Task brief:
Each line from the one with "Click the magenta" through the last line of the records must be output exactly, both ends included.

--- --- ---

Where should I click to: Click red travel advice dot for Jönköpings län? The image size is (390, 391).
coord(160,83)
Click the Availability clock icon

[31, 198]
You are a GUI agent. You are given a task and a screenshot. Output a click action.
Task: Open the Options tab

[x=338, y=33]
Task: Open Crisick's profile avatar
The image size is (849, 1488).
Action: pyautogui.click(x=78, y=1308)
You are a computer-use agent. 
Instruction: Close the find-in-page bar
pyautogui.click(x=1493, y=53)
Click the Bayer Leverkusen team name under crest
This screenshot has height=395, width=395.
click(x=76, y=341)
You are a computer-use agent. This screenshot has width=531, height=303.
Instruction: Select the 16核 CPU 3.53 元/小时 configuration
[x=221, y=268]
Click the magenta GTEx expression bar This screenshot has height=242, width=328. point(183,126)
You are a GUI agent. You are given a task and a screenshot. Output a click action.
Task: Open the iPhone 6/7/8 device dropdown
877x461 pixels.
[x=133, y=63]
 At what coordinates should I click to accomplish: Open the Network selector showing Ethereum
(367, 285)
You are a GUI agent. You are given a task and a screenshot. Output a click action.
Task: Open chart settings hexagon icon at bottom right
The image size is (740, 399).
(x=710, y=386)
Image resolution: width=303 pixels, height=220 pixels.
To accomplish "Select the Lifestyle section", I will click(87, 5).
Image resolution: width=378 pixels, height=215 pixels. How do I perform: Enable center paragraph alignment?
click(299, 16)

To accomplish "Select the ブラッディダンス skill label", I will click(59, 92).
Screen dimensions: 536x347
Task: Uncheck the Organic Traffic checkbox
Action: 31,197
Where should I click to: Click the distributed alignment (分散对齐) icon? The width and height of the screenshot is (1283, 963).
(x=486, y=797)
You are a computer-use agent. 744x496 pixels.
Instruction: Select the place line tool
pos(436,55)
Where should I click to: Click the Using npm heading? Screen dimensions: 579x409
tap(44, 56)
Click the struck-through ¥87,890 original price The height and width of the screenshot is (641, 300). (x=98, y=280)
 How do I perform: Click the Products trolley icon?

--- --- ---

Solution to the exercise:
Click the magenta GTEx expression bar This screenshot has height=242, width=328. point(183,126)
You are a GUI agent. You are given a task and a screenshot. Output a click action.
Task: Open the iPhone 6/7/8 device dropdown
877x461 pixels.
[x=133, y=63]
 At what coordinates should I click to accomplish: Open the Network selector showing Ethereum
(367, 285)
You are a GUI agent. You are given a task and a screenshot. Output a click action.
Task: Open chart settings hexagon icon at bottom right
The image size is (740, 399).
(x=710, y=386)
Image resolution: width=303 pixels, height=220 pixels.
To accomplish "Select the Lifestyle section", I will click(87, 5).
Image resolution: width=378 pixels, height=215 pixels. How do I perform: Enable center paragraph alignment?
click(299, 16)

To accomplish "Select the ブラッディダンス skill label", I will click(59, 92).
Screen dimensions: 536x347
Task: Uncheck the Organic Traffic checkbox
Action: 31,197
Where should I click to: Click the distributed alignment (分散对齐) icon? The width and height of the screenshot is (1283, 963).
(x=486, y=797)
You are a computer-use agent. 744x496 pixels.
Instruction: Select the place line tool
pos(436,55)
Where should I click to: Click the Using npm heading? Screen dimensions: 579x409
tap(44, 56)
Click the struck-through ¥87,890 original price The height and width of the screenshot is (641, 300). (x=98, y=280)
 How do I perform: Click the Products trolley icon?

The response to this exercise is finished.